◆ **Try it**
Although the records contain pictures, print none of them; print exactly the lines from the one with "Task: Click the On hand column header" through the last line.

Saved entries:
================================
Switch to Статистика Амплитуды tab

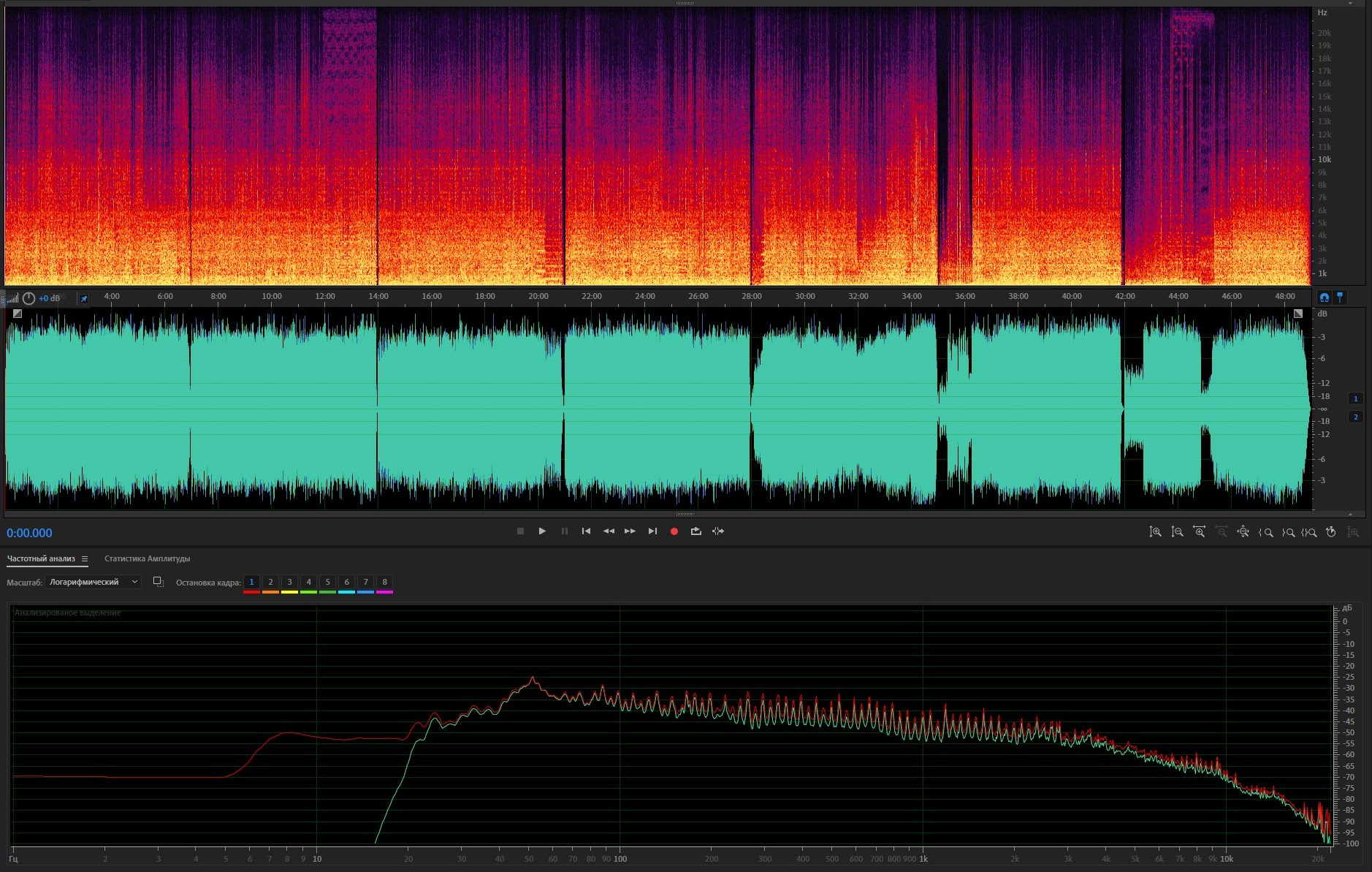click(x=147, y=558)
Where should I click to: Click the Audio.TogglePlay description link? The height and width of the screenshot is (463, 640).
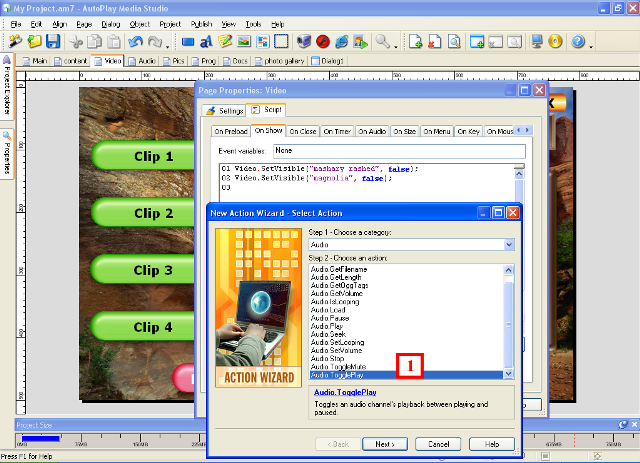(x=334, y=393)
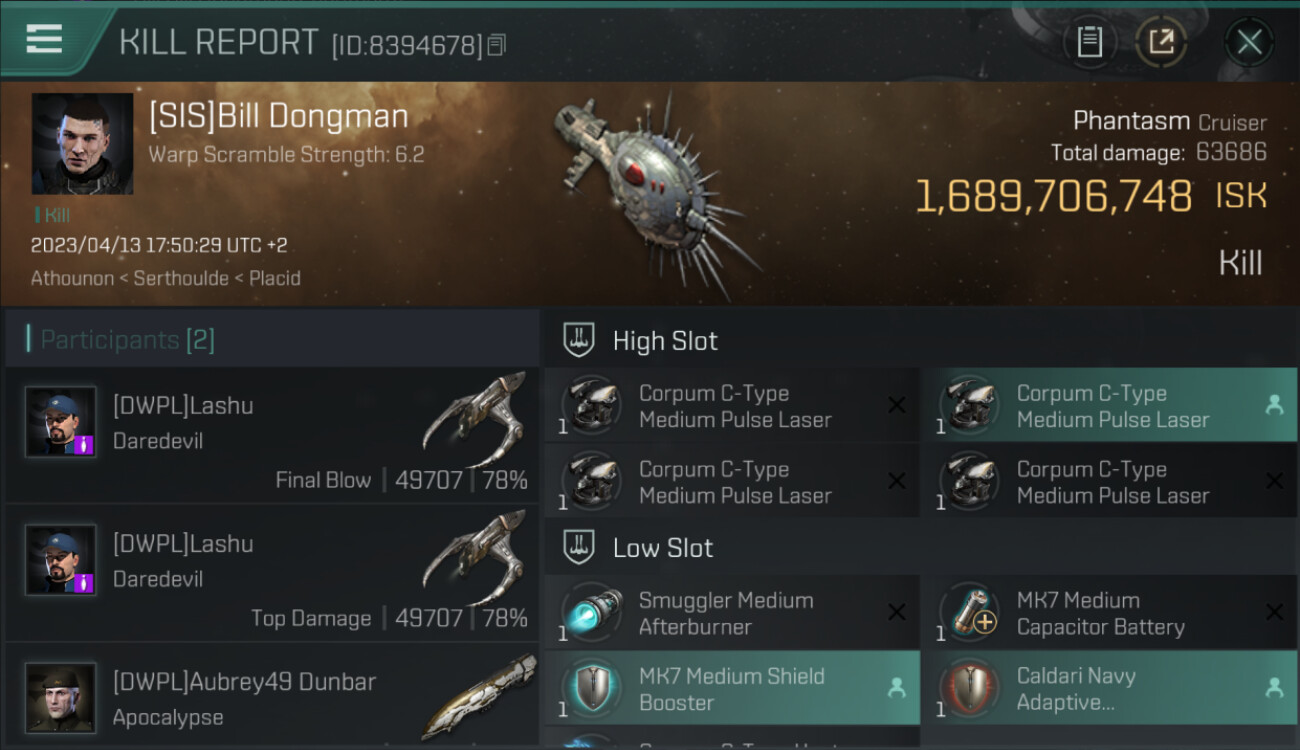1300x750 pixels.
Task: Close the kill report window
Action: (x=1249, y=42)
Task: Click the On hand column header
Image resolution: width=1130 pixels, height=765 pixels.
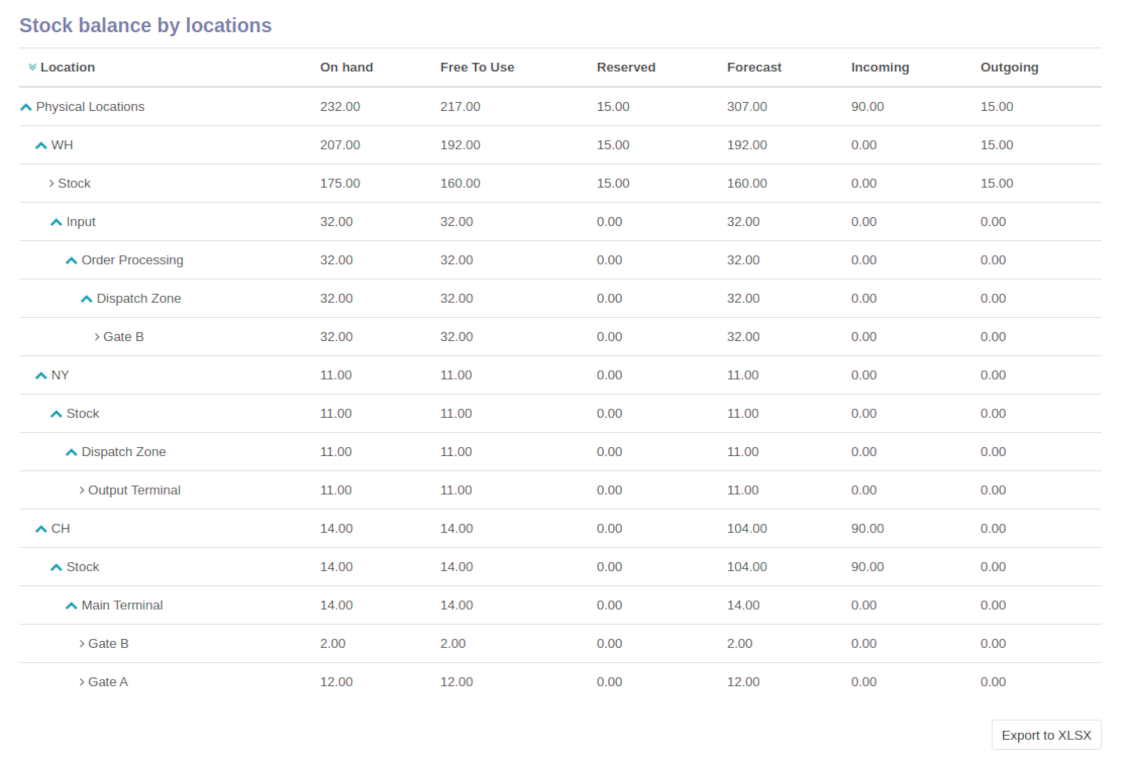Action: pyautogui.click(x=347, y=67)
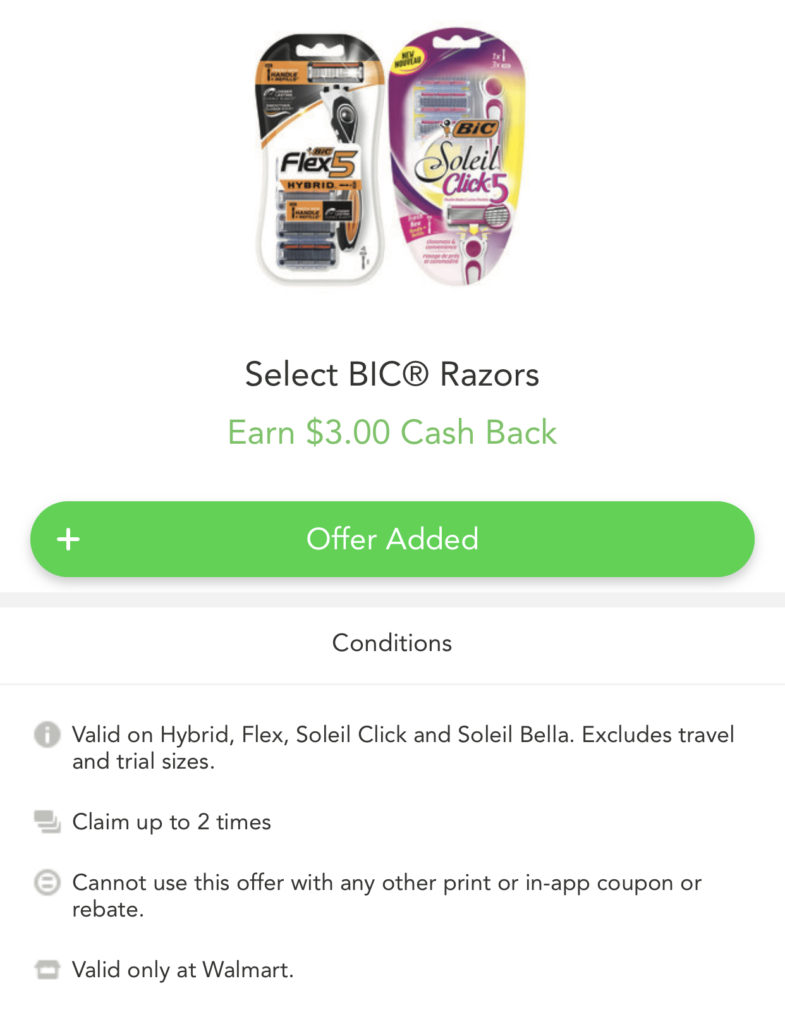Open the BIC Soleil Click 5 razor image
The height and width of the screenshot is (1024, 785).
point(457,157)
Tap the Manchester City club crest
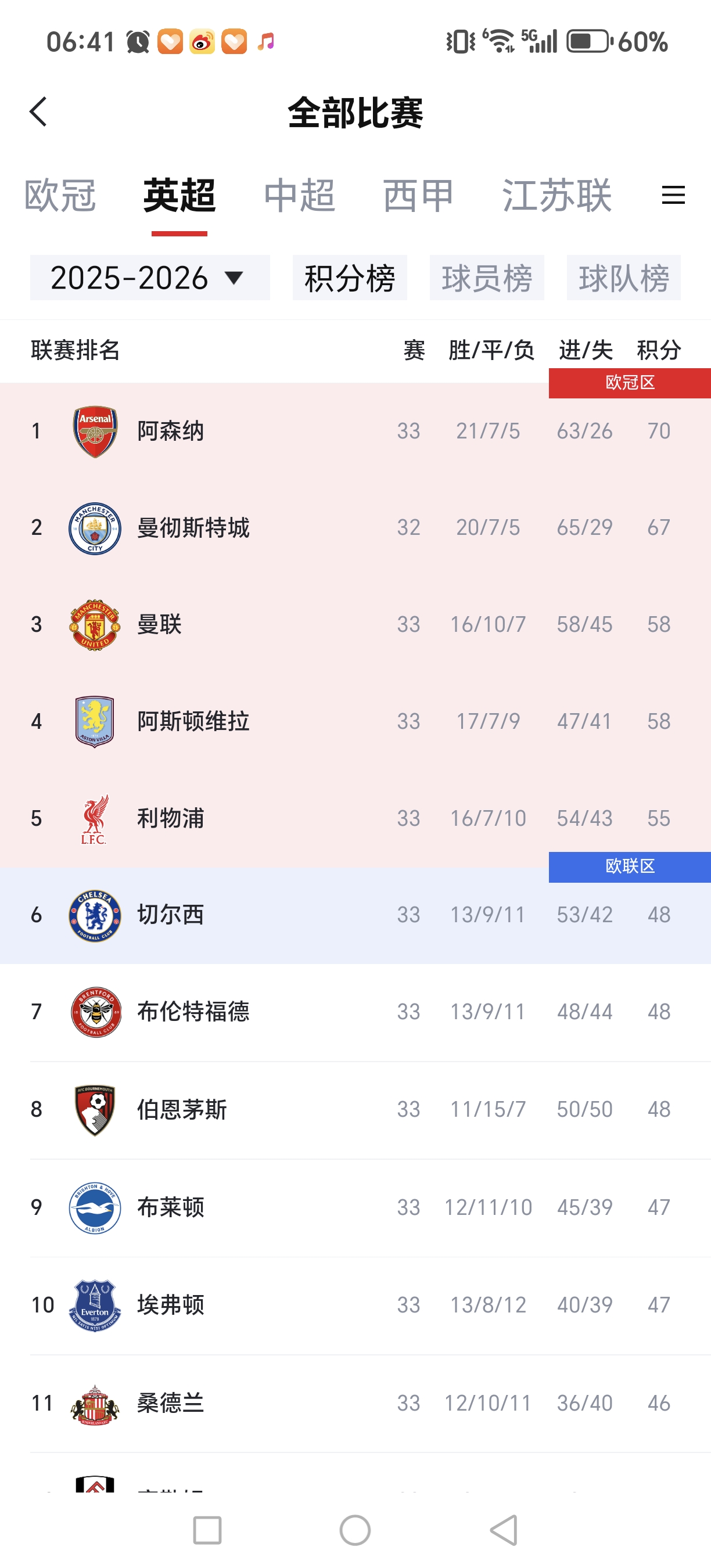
================================
◆ **Finished task**
Task: Click the On hand column header
Image resolution: width=1130 pixels, height=765 pixels.
Action: pyautogui.click(x=347, y=67)
Open the BIC Soleil Click 5 razor image
The height and width of the screenshot is (1024, 785).
point(457,157)
Tap the Manchester City club crest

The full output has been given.